⟨

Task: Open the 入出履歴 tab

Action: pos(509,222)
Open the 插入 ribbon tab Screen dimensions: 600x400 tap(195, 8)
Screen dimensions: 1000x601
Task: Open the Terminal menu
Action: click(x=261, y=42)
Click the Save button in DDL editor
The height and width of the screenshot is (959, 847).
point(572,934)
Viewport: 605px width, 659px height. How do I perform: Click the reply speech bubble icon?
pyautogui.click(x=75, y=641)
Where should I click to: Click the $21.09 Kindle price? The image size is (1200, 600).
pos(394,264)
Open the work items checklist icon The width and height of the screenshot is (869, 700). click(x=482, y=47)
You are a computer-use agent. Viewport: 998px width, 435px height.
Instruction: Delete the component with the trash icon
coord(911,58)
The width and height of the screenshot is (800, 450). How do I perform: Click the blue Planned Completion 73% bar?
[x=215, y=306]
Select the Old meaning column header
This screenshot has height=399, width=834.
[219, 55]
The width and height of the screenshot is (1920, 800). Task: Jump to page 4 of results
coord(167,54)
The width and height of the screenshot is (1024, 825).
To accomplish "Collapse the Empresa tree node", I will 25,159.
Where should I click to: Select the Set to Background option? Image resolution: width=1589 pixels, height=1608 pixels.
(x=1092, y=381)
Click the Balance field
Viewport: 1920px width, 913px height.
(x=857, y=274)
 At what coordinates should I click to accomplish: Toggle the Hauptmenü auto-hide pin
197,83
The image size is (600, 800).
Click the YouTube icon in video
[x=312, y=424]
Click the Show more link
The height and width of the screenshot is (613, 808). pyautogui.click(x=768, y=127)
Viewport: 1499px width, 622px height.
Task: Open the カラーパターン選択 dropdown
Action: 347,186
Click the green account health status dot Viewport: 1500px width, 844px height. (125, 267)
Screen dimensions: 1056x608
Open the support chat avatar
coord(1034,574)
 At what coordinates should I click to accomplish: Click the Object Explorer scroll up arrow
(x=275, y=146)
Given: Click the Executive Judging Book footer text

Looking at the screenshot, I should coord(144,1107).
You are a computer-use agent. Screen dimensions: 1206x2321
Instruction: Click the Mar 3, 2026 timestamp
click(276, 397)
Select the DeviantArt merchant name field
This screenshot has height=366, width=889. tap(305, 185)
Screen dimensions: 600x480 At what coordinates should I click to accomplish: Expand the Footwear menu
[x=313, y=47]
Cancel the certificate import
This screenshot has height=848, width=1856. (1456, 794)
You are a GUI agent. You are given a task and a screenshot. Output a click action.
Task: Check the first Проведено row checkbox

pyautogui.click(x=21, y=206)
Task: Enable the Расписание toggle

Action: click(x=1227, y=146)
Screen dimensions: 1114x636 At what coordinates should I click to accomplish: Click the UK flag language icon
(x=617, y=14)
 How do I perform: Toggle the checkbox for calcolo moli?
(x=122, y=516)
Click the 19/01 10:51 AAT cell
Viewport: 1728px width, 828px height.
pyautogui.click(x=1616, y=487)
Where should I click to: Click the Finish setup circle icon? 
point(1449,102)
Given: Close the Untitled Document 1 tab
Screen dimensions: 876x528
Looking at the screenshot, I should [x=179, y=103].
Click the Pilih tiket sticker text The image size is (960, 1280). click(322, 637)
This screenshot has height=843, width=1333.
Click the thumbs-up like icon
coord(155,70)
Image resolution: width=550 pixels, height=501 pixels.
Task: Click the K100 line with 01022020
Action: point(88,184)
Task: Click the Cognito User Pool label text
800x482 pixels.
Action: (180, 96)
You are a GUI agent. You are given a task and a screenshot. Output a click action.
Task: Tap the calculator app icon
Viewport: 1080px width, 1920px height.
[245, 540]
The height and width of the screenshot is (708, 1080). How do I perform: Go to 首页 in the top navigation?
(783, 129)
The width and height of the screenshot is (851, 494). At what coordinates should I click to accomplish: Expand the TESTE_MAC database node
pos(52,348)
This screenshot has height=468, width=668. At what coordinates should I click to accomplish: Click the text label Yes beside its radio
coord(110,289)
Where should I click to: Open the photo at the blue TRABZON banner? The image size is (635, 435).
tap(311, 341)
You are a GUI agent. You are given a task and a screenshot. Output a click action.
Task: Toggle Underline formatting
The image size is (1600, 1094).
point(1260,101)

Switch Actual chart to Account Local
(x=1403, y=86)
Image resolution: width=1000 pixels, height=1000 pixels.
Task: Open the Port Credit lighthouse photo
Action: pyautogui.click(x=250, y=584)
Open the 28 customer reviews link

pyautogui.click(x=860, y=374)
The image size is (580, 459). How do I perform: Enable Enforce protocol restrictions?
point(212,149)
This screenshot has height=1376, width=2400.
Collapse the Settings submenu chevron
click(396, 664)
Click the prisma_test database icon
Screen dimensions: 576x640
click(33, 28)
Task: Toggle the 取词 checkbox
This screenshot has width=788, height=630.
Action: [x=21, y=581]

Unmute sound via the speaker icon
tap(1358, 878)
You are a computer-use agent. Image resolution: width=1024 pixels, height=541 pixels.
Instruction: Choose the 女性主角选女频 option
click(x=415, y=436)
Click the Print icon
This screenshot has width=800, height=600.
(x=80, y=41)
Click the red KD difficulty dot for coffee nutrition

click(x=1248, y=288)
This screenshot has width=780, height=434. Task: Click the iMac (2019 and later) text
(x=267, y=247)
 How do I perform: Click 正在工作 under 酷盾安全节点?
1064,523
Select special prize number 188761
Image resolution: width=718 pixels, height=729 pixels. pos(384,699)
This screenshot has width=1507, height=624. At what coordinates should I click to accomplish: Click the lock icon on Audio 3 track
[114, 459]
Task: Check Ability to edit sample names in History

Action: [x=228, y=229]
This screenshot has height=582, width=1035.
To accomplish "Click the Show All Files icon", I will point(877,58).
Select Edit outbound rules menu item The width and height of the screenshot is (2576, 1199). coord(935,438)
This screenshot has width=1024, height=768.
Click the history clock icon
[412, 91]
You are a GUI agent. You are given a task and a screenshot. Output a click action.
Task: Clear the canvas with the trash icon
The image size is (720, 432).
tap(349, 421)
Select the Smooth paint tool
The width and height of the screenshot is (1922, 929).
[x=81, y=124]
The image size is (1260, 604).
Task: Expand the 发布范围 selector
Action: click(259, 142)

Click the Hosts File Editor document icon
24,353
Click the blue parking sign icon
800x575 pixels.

⟩

THE TASK:
From the first line to the last, return the data exactly as written.

ANSWER:
Task: Open the 入出履歴 tab

Action: pos(509,222)
Open the 插入 ribbon tab Screen dimensions: 600x400 tap(195, 8)
Screen dimensions: 1000x601
Task: Open the Terminal menu
Action: click(x=261, y=42)
Click the Save button in DDL editor
The height and width of the screenshot is (959, 847).
point(572,934)
Viewport: 605px width, 659px height. How do I perform: Click the reply speech bubble icon?
pyautogui.click(x=75, y=641)
Where should I click to: Click the $21.09 Kindle price? The image size is (1200, 600).
pos(394,264)
Open the work items checklist icon The width and height of the screenshot is (869, 700). click(x=482, y=47)
You are a computer-use agent. Viewport: 998px width, 435px height.
Instruction: Delete the component with the trash icon
coord(911,58)
The width and height of the screenshot is (800, 450). How do I perform: Click the blue Planned Completion 73% bar?
[x=215, y=306]
Select the Old meaning column header
This screenshot has height=399, width=834.
[219, 55]
The width and height of the screenshot is (1920, 800). Task: Jump to page 4 of results
coord(167,54)
The width and height of the screenshot is (1024, 825).
To accomplish "Collapse the Empresa tree node", I will 25,159.
Where should I click to: Select the Set to Background option? Image resolution: width=1589 pixels, height=1608 pixels.
(x=1092, y=381)
Click the Balance field
Viewport: 1920px width, 913px height.
(x=857, y=274)
 At what coordinates should I click to accomplish: Toggle the Hauptmenü auto-hide pin
197,83
The image size is (600, 800).
Click the YouTube icon in video
[x=312, y=424]
Click the Show more link
The height and width of the screenshot is (613, 808). pyautogui.click(x=768, y=127)
Viewport: 1499px width, 622px height.
Task: Open the カラーパターン選択 dropdown
Action: 347,186
Click the green account health status dot Viewport: 1500px width, 844px height. (125, 267)
Screen dimensions: 1056x608
Open the support chat avatar
coord(1034,574)
 At what coordinates should I click to accomplish: Click the Object Explorer scroll up arrow
(x=275, y=146)
Given: Click the Executive Judging Book footer text

Looking at the screenshot, I should coord(144,1107).
You are a computer-use agent. Screen dimensions: 1206x2321
Instruction: Click the Mar 3, 2026 timestamp
click(276, 397)
Select the DeviantArt merchant name field
This screenshot has height=366, width=889. tap(305, 185)
Screen dimensions: 600x480 At what coordinates should I click to accomplish: Expand the Footwear menu
[x=313, y=47]
Cancel the certificate import
This screenshot has height=848, width=1856. (1456, 794)
You are a GUI agent. You are given a task and a screenshot. Output a click action.
Task: Check the first Проведено row checkbox

pyautogui.click(x=21, y=206)
Task: Enable the Расписание toggle

Action: click(x=1227, y=146)
Screen dimensions: 1114x636 At what coordinates should I click to accomplish: Click the UK flag language icon
(x=617, y=14)
 How do I perform: Toggle the checkbox for calcolo moli?
(x=122, y=516)
Click the 19/01 10:51 AAT cell
Viewport: 1728px width, 828px height.
pyautogui.click(x=1616, y=487)
Where should I click to: Click the Finish setup circle icon? 
point(1449,102)
Given: Close the Untitled Document 1 tab
Screen dimensions: 876x528
Looking at the screenshot, I should [x=179, y=103].
Click the Pilih tiket sticker text The image size is (960, 1280). click(322, 637)
This screenshot has height=843, width=1333.
Click the thumbs-up like icon
coord(155,70)
Image resolution: width=550 pixels, height=501 pixels.
Task: Click the K100 line with 01022020
Action: point(88,184)
Task: Click the Cognito User Pool label text
800x482 pixels.
Action: (180, 96)
You are a GUI agent. You are given a task and a screenshot. Output a click action.
Task: Tap the calculator app icon
Viewport: 1080px width, 1920px height.
[245, 540]
The height and width of the screenshot is (708, 1080). How do I perform: Go to 首页 in the top navigation?
(783, 129)
The width and height of the screenshot is (851, 494). At what coordinates should I click to accomplish: Expand the TESTE_MAC database node
pos(52,348)
This screenshot has height=468, width=668. At what coordinates should I click to accomplish: Click the text label Yes beside its radio
coord(110,289)
Where should I click to: Open the photo at the blue TRABZON banner? The image size is (635, 435).
tap(311, 341)
You are a GUI agent. You are given a task and a screenshot. Output a click action.
Task: Toggle Underline formatting
The image size is (1600, 1094).
point(1260,101)

Switch Actual chart to Account Local
(x=1403, y=86)
Image resolution: width=1000 pixels, height=1000 pixels.
Task: Open the Port Credit lighthouse photo
Action: pyautogui.click(x=250, y=584)
Open the 28 customer reviews link

pyautogui.click(x=860, y=374)
The image size is (580, 459). How do I perform: Enable Enforce protocol restrictions?
point(212,149)
This screenshot has height=1376, width=2400.
Collapse the Settings submenu chevron
click(396, 664)
Click the prisma_test database icon
Screen dimensions: 576x640
click(33, 28)
Task: Toggle the 取词 checkbox
This screenshot has width=788, height=630.
Action: [x=21, y=581]

Unmute sound via the speaker icon
tap(1358, 878)
You are a computer-use agent. Image resolution: width=1024 pixels, height=541 pixels.
Instruction: Choose the 女性主角选女频 option
click(x=415, y=436)
Click the Print icon
This screenshot has width=800, height=600.
(x=80, y=41)
Click the red KD difficulty dot for coffee nutrition

click(x=1248, y=288)
This screenshot has width=780, height=434. Task: Click the iMac (2019 and later) text
(x=267, y=247)
 How do I perform: Click 正在工作 under 酷盾安全节点?
1064,523
Select special prize number 188761
Image resolution: width=718 pixels, height=729 pixels. pos(384,699)
This screenshot has width=1507, height=624. At what coordinates should I click to accomplish: Click the lock icon on Audio 3 track
[114, 459]
Task: Check Ability to edit sample names in History

Action: [x=228, y=229]
This screenshot has height=582, width=1035.
To accomplish "Click the Show All Files icon", I will point(877,58).
Select Edit outbound rules menu item The width and height of the screenshot is (2576, 1199). coord(935,438)
This screenshot has width=1024, height=768.
Click the history clock icon
[412, 91]
You are a GUI agent. You are given a task and a screenshot. Output a click action.
Task: Clear the canvas with the trash icon
The image size is (720, 432).
tap(349, 421)
Select the Smooth paint tool
The width and height of the screenshot is (1922, 929).
[x=81, y=124]
The image size is (1260, 604).
Task: Expand the 发布范围 selector
Action: click(259, 142)

Click the Hosts File Editor document icon
24,353
Click the blue parking sign icon
800x575 pixels.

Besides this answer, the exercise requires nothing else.